Однако теперь быка вызывали в Москву.

«Ну и нечего мне в Панкратьевском районе делать, — решил Данилов. — Выставка от моего дома — в двух шагах… Значит, Кармадон еще три дня выгадал… Ловок приятель!» Но вовсе не исключалось, что это и не Кармадон. Может, Кармадона растревожили, и он затеял там нечто новое, с исчезновениями, сюрпризами и бенгальскими огнями, а здесь, в Панкратьеве, сразу же проклюнулись Данилова недруги? Накинули на плечи шкуру принсипского быка — и тут как тут! На всякий случай Данилов опять поискал следы Кармадона в Испании. Но ничего не нашел.

«Ладно, — сказал себе Данилов. — Поживем — увидим. Сегодня же небось быка в Москву и привезут».

Однако ни сегодня, ни завтра, ни на третий день быка в Москву не привезли.

Данилов в списке забот Клавдии Петровны поставил последнюю галочку, счастливо вздохнул. «Свобода!» — вскричал он и сыграл на альте «Оду к радости».

Галочка, ликующая, от ликования подпрыгнувшая, возникла возле пункта — «купить моющиеся обои под парчу, под сатин, под вельвет, под кирпич, под дворянское гнездо. Или на Колхозной, или у спекулянтов. Где хочешь!».

Вежливо Данилов дал понять Клавдии, что подобные предприятия имели место последний раз. Хотел было и вовсе перейти на заочные с ней отношения, однако душевные слова Клавдии опять смягчили Данилова. Он понял, что ему еще придется встретиться с хлопобудами. А может, и с Ростовцевым.

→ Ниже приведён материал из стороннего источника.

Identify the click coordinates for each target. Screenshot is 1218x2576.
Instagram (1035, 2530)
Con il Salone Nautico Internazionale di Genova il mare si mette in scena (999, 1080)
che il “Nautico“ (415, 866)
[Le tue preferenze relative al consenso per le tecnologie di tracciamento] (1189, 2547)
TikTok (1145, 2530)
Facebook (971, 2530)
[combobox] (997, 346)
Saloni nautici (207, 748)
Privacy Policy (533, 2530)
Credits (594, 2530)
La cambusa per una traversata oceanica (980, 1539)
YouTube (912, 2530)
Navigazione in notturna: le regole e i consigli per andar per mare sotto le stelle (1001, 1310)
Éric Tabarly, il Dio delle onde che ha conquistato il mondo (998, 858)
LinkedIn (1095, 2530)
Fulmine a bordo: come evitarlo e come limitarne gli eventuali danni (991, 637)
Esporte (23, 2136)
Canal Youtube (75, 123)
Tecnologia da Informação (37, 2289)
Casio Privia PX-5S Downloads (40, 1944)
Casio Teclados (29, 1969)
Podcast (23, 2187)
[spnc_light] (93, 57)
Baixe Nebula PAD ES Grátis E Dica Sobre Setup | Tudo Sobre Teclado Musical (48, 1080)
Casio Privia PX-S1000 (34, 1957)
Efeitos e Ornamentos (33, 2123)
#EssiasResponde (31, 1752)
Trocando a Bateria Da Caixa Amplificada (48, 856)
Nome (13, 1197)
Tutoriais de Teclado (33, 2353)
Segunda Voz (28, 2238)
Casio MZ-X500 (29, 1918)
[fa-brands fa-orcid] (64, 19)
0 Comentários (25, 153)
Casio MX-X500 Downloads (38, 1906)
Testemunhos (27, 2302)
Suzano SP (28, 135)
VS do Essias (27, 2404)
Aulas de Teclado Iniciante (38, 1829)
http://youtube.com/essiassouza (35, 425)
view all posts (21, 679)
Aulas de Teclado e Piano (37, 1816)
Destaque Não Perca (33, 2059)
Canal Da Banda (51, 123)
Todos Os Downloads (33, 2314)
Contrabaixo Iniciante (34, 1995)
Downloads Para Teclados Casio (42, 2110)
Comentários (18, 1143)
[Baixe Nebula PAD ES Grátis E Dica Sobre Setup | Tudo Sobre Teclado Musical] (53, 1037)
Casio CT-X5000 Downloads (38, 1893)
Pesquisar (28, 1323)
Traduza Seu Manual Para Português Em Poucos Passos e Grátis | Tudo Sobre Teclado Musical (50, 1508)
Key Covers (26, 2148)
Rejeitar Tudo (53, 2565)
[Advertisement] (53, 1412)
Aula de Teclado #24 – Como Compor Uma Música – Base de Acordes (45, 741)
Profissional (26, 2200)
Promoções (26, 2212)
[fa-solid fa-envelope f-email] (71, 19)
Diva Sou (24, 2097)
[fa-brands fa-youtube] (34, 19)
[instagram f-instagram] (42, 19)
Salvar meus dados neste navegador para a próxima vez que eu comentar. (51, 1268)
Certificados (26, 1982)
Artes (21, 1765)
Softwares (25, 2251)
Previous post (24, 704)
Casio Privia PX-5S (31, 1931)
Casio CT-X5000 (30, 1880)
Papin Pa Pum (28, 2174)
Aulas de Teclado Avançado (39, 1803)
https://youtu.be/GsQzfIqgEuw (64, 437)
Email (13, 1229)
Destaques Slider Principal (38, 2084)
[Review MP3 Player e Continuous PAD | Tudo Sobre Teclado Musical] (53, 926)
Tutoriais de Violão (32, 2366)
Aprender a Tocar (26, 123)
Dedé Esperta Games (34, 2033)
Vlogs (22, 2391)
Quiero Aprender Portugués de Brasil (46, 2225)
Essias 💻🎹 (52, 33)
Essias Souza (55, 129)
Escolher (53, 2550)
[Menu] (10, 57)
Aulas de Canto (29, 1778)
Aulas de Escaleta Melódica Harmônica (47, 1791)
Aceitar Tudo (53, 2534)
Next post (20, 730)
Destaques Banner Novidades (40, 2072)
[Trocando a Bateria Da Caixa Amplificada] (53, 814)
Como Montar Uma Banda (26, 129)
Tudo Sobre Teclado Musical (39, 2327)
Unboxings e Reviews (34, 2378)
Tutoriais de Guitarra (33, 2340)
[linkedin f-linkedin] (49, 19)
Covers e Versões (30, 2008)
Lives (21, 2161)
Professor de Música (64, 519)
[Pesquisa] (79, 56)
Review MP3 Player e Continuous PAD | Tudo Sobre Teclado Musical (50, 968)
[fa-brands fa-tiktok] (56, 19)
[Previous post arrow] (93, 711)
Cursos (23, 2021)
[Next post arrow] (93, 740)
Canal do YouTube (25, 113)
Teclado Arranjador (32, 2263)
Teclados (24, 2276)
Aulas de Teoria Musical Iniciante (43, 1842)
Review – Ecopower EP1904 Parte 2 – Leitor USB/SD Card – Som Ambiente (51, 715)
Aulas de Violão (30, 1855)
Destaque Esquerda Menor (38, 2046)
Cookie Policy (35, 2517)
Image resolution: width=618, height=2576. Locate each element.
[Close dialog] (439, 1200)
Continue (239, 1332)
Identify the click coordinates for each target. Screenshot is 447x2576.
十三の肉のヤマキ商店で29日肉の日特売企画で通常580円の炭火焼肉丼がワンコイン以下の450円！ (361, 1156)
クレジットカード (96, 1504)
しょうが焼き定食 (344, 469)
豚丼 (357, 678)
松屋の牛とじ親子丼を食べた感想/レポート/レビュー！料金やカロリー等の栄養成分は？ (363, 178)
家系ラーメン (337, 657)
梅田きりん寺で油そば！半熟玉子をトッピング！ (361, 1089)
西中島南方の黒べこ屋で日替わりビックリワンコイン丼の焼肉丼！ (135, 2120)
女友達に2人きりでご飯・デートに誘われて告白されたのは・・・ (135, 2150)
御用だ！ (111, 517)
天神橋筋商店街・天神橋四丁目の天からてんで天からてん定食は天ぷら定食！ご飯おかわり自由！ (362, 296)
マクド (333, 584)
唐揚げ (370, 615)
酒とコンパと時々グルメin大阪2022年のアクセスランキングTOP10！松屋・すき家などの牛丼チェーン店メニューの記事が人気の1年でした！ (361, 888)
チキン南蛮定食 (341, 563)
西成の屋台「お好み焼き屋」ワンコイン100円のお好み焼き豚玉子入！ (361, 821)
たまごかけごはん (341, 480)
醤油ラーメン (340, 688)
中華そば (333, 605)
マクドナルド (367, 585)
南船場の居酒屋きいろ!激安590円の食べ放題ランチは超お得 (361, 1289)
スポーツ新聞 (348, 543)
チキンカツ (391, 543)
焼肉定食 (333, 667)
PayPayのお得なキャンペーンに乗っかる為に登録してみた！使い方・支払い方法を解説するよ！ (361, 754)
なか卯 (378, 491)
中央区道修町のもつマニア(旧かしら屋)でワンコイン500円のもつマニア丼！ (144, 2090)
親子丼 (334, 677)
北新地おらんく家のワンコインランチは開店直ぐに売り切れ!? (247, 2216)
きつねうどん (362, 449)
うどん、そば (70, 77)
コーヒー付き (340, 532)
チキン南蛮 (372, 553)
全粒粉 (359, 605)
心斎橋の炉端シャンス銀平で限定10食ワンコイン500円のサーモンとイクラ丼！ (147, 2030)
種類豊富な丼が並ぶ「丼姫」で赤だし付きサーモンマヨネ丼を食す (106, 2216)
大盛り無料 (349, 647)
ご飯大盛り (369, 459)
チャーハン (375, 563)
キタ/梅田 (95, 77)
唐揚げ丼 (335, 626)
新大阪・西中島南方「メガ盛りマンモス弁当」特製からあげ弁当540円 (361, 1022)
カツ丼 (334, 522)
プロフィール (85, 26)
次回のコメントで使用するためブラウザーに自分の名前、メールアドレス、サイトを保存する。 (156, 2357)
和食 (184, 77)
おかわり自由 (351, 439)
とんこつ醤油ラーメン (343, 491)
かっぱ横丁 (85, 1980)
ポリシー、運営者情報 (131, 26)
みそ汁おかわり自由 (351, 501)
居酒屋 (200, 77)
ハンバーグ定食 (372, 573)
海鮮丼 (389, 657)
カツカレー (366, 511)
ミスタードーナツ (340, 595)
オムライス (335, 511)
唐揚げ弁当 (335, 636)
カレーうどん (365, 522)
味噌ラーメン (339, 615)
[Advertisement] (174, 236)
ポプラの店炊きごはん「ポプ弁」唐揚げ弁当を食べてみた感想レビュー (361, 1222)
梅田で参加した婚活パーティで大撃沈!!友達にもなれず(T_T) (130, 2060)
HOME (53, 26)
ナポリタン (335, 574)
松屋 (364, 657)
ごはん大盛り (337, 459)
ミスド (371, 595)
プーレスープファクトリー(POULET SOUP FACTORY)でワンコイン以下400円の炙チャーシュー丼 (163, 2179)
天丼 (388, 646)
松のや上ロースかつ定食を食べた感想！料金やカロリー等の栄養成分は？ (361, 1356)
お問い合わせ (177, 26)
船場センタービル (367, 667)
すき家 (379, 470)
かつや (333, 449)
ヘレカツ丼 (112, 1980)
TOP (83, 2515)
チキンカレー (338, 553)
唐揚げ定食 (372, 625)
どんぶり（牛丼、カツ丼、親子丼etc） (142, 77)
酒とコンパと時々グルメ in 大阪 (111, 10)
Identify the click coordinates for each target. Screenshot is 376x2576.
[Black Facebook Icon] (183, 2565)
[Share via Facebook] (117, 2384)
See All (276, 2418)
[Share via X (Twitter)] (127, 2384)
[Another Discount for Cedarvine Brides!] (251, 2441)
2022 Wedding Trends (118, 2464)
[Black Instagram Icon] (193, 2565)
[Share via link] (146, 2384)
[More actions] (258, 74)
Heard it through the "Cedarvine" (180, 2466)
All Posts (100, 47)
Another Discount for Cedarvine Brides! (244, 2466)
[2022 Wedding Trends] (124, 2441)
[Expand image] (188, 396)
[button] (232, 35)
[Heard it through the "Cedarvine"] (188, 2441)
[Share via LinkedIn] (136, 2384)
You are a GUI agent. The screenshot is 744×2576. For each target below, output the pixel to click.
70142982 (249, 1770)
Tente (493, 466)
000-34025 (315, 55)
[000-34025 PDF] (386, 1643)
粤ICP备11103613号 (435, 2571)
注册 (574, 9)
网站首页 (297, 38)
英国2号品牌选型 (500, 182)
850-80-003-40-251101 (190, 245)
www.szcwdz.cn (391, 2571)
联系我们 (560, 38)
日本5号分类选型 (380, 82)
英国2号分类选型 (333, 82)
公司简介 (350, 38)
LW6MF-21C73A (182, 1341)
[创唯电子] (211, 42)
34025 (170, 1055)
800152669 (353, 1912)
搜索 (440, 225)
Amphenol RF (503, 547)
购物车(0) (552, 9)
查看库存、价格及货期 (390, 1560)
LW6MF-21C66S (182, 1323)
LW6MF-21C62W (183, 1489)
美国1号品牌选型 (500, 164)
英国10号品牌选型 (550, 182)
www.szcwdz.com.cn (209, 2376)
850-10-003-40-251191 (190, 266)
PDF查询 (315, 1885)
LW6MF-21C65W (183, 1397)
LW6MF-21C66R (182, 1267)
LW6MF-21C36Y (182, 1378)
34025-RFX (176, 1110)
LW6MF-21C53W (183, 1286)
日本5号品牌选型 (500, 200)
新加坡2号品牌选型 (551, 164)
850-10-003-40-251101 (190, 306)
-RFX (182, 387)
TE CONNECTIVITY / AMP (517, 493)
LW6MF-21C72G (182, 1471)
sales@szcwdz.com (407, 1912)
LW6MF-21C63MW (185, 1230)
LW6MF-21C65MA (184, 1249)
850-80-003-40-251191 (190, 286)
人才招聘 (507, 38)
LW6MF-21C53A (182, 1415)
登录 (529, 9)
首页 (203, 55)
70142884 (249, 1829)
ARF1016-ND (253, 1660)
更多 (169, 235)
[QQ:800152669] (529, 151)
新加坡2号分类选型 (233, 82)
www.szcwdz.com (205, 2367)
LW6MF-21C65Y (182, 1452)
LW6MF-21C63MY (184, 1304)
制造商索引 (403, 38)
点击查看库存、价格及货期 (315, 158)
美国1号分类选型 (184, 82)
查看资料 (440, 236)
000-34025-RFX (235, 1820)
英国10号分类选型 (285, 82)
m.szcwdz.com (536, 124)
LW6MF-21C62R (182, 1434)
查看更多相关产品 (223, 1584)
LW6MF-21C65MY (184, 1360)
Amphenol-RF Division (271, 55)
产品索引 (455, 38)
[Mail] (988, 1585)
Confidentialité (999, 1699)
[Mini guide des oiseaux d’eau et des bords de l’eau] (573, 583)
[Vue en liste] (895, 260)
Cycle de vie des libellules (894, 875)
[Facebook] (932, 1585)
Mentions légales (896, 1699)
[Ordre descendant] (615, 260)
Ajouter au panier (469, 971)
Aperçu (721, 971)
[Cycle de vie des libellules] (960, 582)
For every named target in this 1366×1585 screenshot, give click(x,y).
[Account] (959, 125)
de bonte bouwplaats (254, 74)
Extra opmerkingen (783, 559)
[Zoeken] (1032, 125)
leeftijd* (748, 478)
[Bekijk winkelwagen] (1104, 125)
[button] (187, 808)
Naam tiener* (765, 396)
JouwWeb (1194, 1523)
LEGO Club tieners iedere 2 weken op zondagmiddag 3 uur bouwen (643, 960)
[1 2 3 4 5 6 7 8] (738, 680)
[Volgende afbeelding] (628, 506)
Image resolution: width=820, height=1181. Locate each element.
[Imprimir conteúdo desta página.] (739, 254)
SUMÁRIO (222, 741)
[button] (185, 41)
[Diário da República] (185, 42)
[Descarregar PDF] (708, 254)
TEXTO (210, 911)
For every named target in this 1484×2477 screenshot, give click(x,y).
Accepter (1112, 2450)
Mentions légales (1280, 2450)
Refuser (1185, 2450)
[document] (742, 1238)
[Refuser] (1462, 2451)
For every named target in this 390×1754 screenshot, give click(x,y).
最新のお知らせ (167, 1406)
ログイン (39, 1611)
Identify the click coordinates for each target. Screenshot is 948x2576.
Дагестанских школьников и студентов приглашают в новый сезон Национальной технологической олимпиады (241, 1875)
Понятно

«И все же свобода! — подумал Данилов. — Теперь я хоть брюки возьму из химчистки!»

— Ну а с быком-то твоим, Васькой, что же? — спросил Данилов у Клавдии на прощание. — Где он?

— Он еще два дня назад должен был прибыть на Выставку! Я туда звонила. Говорят, все в порядке, корм выделен, но быка нет. Ты же знаешь наши скорости!

— А зачем тебе бык-то?

— Как зачем? — удивилась Клавдия Петровна. — Такой бык-то?

Композитору Переслегину Данилов отправил открытку, хотел было сам сгоряча съездить к нему, но понял, что не хватит времени. Да и надо было почитать ноты внимательнее. Открытка вышла сухим предложением позвонить в указанное время.

Но и бык, и Клавдия, и хлопобуды, и альт Альбани, и композитор Переслегин, и собственные старания в музыке были теперь Данилову словно бы и не важны. А лаковая бумажка с багровыми знаками времени «Ч» казалась и вовсе привидевшейся.

Да и что они!

Данилов при людях в троллейбусе на обледеневшем стекле монеткой выводил — «Наташа».

Наташа была всюду и всегда — и в нотах, и в полетах дирижерской палочки, и на сцене, не только в движениях Жизели или трепетной Одетты, но и в шуршании занавеса, в звуках падающих цветов, пусть даже брошенных «сырами» артиста Володина, и дома — в мечтаниях Данилова при жареве яичницы, и на улицах — в торопливой, схваченной морозом толпе. Данилов всюду, даже в оркестровой яме, то и дело оборачивался — не появилась ли Наташа?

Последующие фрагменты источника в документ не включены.